Monday 8th July
It is Youngest Child’s leavers production of The Jungle Book on Tuesday and Wednesday night and I was a little annoyed that by Monday afternoon the school still hadn’t informed us as to what time we needed to deposit the children back to them ready for the performances. I sent off a curt but polite email and received a reply to say they needed to be there at 6.40pm if they didn’t need make up doing. It then dawned on me that I still hadn’t received my ticket for Wednesday night’s performance but it was also highly likely that it had been given to Youngest Child which means it is probably stuffed in the back of her tray in the classroom. After school I enquired as to the whereabouts of the ticket and she informed me that she had been given it one day last week and she had no idea where it was and it wasn’t her fault she didn’t know where it was. Eventually she conceded that it may be in her black handbag which was on her bedroom floor. When we got home, I told her to go and find it before Middle Child said that she had found the ticket on Saturday on the bedroom floor (where Youngest Child had, apparently, tipped the contents of her handbag) and she had placed it on Youngest Child’s desk but it had now disappeared. I was not happy and suggested they start looking for it because that ticket had cost me £13. The ticket was nowhere to be found and to be fair to the two of them, they even rummaged through the wheelie bin in case it had been thrown away. I double checked the wheelie bin and while in the middle of pawing through all sorts of trash the next-door neighbour came out of her house. I rolled my eyes at her and muttered “bloody kids”, to which she responded by informing me that she could no longer deal with her two, who are only four and five. I refrained from telling her that it gets worse once they get to tweens and teens and instead told her that there may be a double murder tonight in our house but I am sure she will be able to hear it all and then we wished each other luck, before parting ways.

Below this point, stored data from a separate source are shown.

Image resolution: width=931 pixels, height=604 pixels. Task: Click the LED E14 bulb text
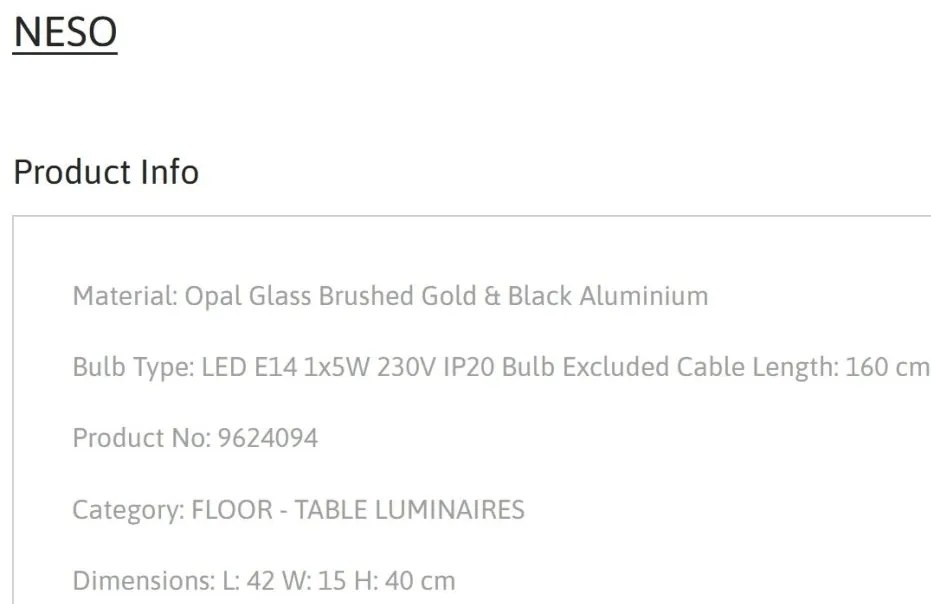coord(249,367)
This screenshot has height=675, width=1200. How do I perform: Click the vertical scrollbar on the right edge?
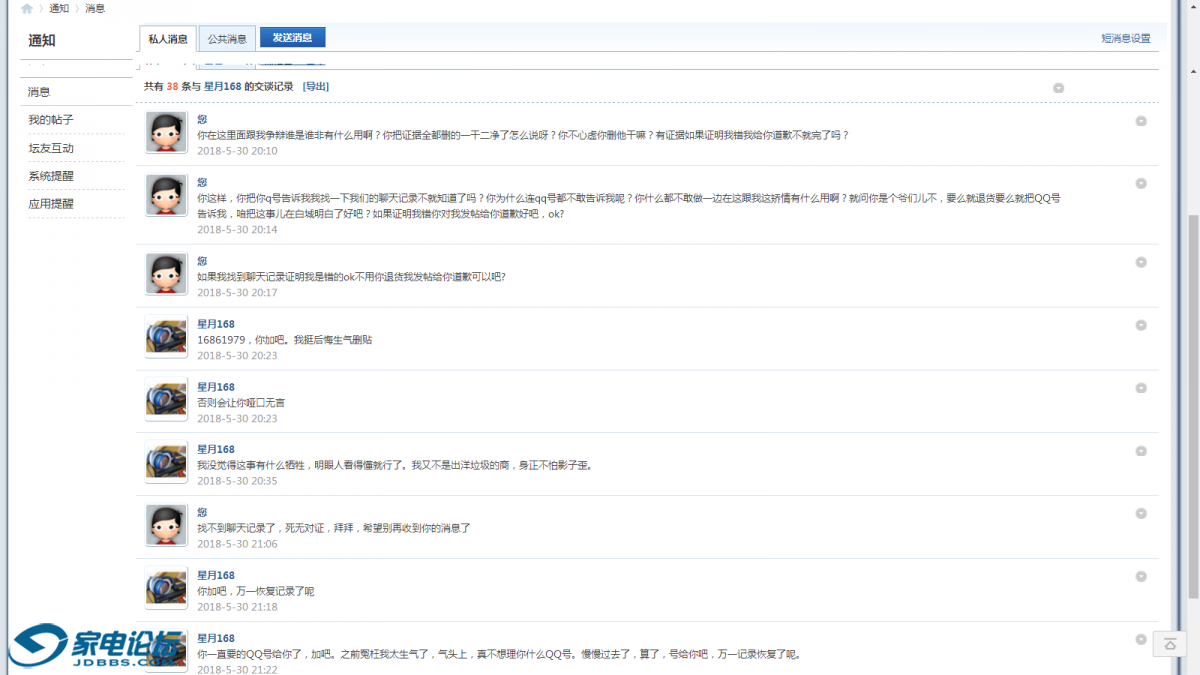click(x=1192, y=400)
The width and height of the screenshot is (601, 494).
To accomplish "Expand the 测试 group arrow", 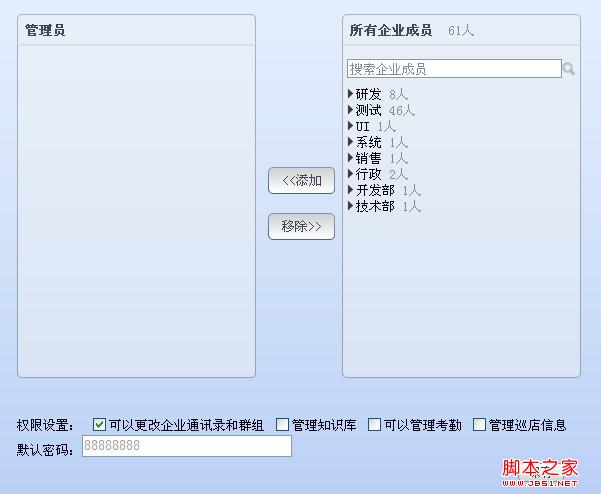I will pyautogui.click(x=351, y=110).
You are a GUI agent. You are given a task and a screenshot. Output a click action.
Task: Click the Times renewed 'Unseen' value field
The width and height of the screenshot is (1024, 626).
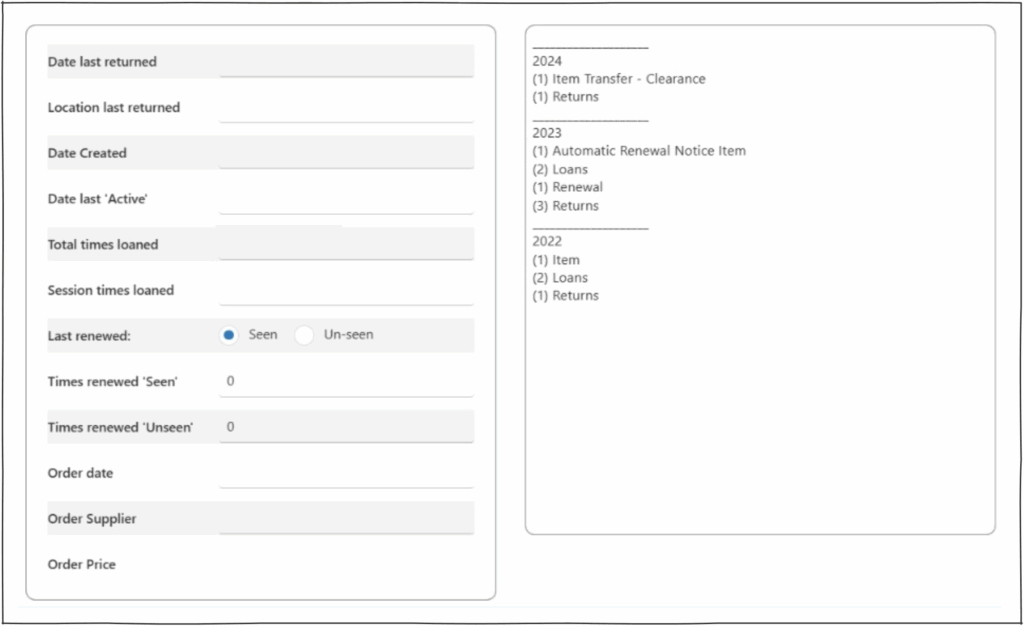346,427
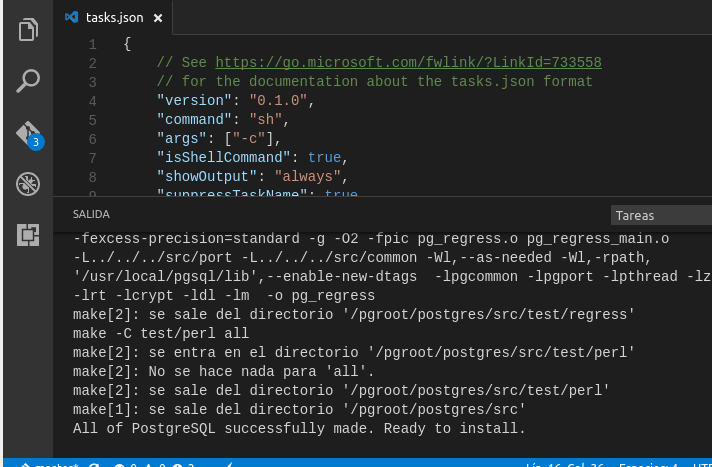Viewport: 712px width, 467px height.
Task: Open the Extensions view in the activity bar
Action: coord(27,235)
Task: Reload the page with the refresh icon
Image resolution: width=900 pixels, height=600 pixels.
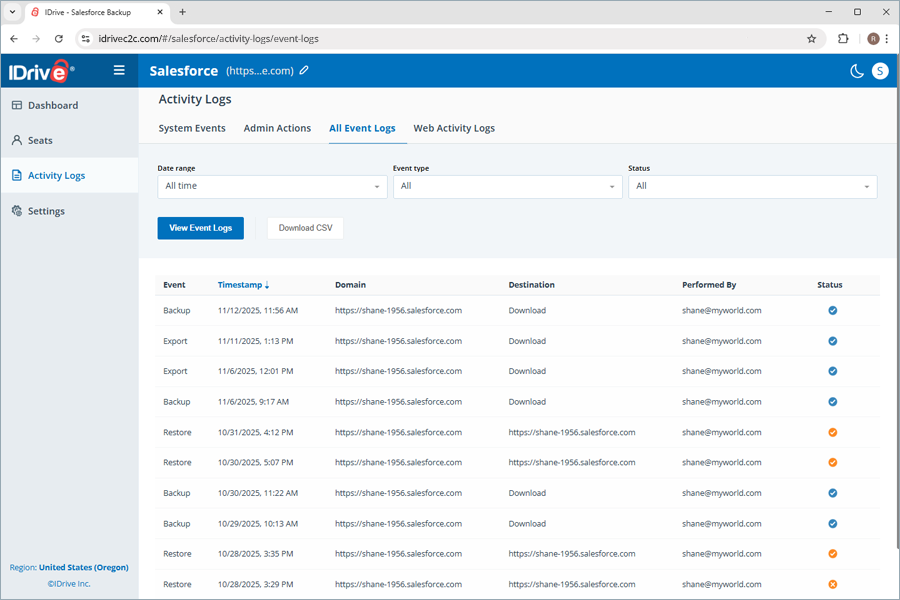Action: [59, 38]

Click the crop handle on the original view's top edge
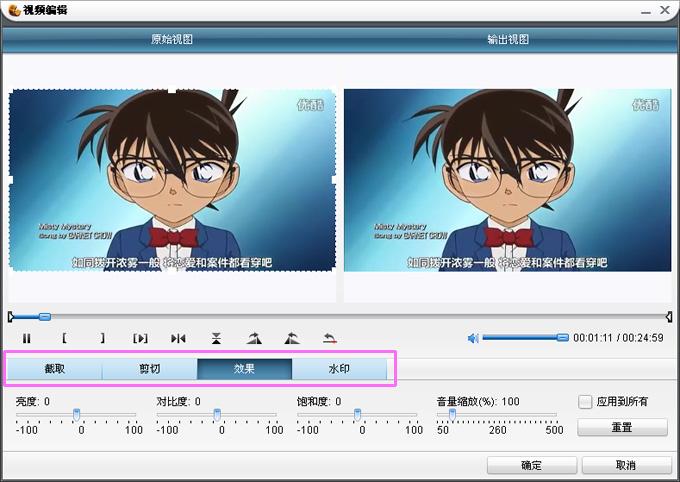(172, 90)
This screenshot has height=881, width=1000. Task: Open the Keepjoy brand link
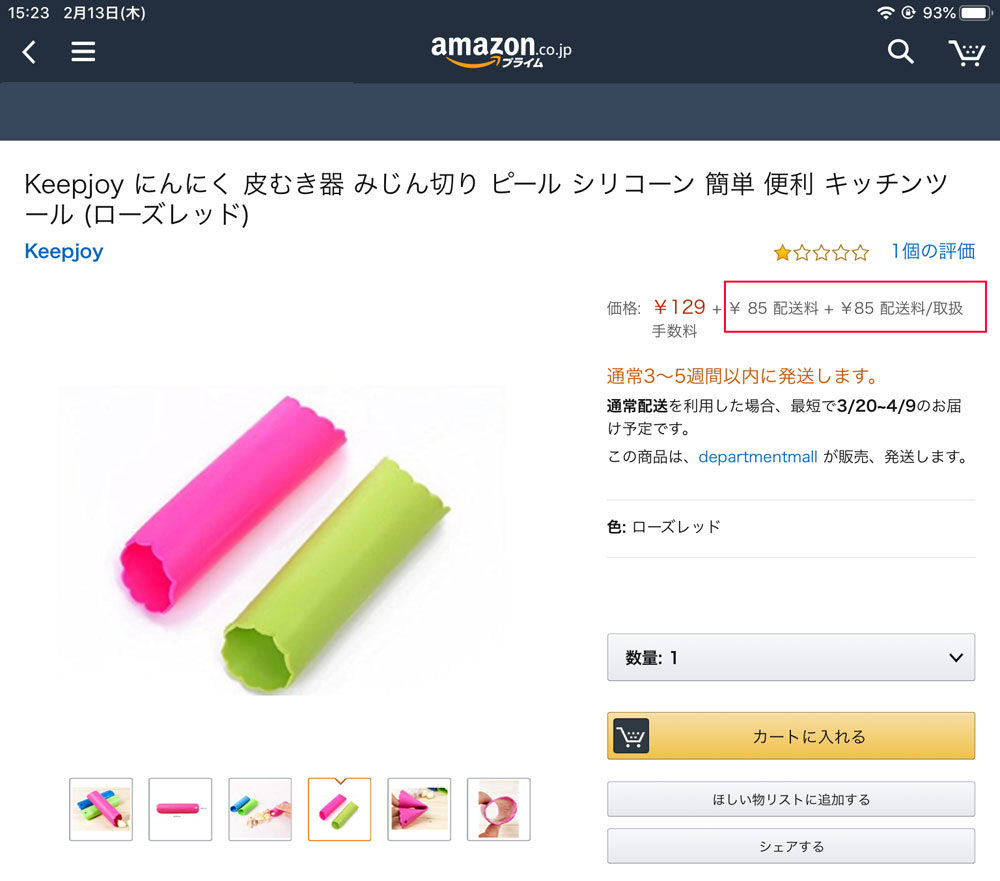pyautogui.click(x=63, y=251)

My two cherubs seemed to think that they were off to play in the garden, until I informed them that they weren’t going anywhere until the missing ticket turned up. All hell broke loose then with Middle Child saying it wasn’t fair as she had put it on the desk and Youngest Child generally just screaming about how unfair her whole life is and how nothing is ever her fault and “it doesn’t matter anyway because I am only in the ensemble I don’t even have a part!”
I suppose the £13 I have wasted doesn’t matter then? Having now had enough and wanting to avoid the double homicide, especially as I had already confessed to the neighbour, I declared that they were not allowed out of their bedroom until the ticket was found, however long that took. Surprisingly within three minutes the ticket had been found, screwed up on the floor, under the desk. FFS!